For best system performance, TippingPoint recommends that you use Global Category Settings and the "Recommended" action set for all DV filters. Adjusting a whole category action set does not count toward the Filter Override count since Category based action sets are handled differently than filter based action sets.
However, in some cases, you may need to override individual filters due to specific network requirements. In that case best practice is to configure the IPS with the least number of filter overrides.
For example: If you wanted every Vulnerability filter configured to Block + Notify except for 5 that needed to be set to "Recommended" it would be much better practice to change the Vulnerabilities category setting to Block + Notify and override five filters to "Recommended" rather than override over 1000 filters to Block + Notify. It is important to note that filter overrides are specific to each network port and direction.

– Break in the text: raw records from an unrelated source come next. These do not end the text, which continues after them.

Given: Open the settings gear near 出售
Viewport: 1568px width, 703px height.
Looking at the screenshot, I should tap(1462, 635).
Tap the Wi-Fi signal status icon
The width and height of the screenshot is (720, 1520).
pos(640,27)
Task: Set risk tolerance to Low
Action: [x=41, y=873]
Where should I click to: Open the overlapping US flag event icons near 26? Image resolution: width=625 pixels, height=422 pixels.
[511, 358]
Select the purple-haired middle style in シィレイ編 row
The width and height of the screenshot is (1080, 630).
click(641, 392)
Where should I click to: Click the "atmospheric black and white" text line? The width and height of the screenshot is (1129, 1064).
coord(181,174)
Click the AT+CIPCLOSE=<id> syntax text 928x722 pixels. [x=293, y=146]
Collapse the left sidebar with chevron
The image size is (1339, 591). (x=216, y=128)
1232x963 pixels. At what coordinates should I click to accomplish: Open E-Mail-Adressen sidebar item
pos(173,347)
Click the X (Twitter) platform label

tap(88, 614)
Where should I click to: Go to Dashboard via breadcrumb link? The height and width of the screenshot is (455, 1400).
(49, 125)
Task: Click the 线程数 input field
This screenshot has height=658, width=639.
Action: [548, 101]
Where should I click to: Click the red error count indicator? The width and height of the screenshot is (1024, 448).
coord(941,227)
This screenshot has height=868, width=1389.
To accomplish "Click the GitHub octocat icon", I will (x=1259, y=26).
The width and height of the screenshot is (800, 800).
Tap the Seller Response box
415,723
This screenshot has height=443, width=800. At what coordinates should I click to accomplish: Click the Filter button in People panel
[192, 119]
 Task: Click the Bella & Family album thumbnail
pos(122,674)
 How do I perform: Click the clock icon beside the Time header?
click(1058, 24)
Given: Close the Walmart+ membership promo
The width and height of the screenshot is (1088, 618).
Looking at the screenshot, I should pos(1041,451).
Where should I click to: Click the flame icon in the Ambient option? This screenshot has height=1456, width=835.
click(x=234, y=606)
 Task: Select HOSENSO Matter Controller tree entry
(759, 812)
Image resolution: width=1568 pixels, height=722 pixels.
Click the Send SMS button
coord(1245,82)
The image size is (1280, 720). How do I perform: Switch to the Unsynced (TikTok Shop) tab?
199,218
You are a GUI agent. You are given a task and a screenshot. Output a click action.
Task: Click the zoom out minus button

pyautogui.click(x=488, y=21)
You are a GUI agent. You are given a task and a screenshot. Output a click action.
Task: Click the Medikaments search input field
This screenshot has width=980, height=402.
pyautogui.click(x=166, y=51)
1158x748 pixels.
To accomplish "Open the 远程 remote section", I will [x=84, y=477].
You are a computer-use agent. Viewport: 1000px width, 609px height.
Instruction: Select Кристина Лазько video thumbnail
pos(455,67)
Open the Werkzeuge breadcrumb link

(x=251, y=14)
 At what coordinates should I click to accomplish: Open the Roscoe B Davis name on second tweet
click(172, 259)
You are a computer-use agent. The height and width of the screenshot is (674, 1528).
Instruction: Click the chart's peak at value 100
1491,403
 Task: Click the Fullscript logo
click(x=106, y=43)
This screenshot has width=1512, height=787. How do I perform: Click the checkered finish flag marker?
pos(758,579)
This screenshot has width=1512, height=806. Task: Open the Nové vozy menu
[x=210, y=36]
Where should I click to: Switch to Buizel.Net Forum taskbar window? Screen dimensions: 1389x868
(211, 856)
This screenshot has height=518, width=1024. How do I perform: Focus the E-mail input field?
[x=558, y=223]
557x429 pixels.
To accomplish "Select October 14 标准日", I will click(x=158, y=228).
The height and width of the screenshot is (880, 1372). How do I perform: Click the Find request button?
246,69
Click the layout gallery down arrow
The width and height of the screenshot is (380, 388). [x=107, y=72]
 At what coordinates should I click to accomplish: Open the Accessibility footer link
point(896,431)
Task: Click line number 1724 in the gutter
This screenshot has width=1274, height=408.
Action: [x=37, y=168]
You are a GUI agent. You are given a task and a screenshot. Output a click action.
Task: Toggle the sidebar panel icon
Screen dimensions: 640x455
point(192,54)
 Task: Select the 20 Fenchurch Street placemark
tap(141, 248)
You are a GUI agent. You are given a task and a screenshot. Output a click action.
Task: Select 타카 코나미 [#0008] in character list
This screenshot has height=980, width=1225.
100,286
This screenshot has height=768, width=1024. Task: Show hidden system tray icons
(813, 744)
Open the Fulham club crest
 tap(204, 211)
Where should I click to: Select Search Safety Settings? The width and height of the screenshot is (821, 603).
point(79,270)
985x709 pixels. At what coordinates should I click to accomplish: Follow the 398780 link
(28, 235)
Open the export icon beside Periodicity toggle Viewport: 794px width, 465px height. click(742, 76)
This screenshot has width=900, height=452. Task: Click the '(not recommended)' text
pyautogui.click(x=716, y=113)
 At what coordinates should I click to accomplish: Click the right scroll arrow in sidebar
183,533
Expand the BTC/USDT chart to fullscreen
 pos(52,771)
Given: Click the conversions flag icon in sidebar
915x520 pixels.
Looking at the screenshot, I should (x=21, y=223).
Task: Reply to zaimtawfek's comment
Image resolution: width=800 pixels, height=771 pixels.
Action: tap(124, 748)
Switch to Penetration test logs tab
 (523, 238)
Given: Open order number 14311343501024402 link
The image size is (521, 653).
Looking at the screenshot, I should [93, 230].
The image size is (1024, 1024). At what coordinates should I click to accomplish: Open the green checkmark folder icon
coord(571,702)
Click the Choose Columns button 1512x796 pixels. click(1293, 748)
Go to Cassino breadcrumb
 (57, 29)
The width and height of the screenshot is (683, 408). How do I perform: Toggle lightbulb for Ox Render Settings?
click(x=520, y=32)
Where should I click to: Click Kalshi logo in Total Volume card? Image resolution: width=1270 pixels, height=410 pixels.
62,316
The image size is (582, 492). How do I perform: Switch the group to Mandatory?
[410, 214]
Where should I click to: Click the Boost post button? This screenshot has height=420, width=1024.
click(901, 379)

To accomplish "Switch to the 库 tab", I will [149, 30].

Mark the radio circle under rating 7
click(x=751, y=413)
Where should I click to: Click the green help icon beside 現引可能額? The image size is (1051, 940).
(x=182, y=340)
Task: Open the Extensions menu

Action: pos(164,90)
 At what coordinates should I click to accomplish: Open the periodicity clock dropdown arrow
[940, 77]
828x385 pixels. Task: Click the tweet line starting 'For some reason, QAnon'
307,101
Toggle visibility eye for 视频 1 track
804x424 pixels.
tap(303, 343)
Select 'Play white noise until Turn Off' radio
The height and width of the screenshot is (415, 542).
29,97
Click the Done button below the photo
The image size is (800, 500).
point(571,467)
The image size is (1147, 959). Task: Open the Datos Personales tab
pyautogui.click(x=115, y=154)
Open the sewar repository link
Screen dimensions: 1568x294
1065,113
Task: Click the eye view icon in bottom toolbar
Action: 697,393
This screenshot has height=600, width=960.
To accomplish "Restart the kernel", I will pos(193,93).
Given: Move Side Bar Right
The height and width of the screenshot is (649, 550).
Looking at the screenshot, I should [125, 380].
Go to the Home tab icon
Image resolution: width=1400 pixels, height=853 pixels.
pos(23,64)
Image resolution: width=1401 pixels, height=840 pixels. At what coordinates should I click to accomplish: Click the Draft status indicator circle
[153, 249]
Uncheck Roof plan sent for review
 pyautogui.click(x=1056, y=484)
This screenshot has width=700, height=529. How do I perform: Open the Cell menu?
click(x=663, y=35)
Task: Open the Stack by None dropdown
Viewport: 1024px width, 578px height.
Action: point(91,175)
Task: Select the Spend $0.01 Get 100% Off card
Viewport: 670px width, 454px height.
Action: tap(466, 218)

In other words, if you distribute a profile with filter overrides you are multiplying the number of filter overrides by the number of network ports by the number of directions you are distributing to. E.g. If you distribute a security profile with 1,000 filter overrides to an IPS with 8 network ports on both directions, the total number of filter overrides on the device will be 16,000.
Note 1: Once a filter has been customized, it is not affected by the global Category Settings that specify the filter State and Action.
Note 2: Profiles that are stored on the IPS, even if they are not actively being used, will count towards the Filter Override limit. This is because the filter table is a global table for the entire device. All filter overrides from all profiles on the device are combined into this table and used globally for traffic triggering. The recommendation would be to remove any unused profiles from the IPS, tune the profile where possible, and then attempt distribution again.
Note 3: Often, these errors come with isValid errors in the logs. Clear those prior to working through workarounds for the override limits.
Workaround Filter Overrides
- Use Category settings as much as possible and when required, make large scale changes at the Category level, then fine tune with filter based overrides.
- Policies with multiple overrides should only be sent to ONE segment. If any segments in your IPS are not in use, create a segment group (e.g. "unused segments") and add the unused segments into this group. This way when you distribute a profile to the device you can push it only to the segments that are being used, reducing the total number of filter overrides.
- Use the compare feature of the SMS to identify profiles that are similar and combine them to reduce the overall number of profiles and overrides. This will also make profile updates simpler in the future.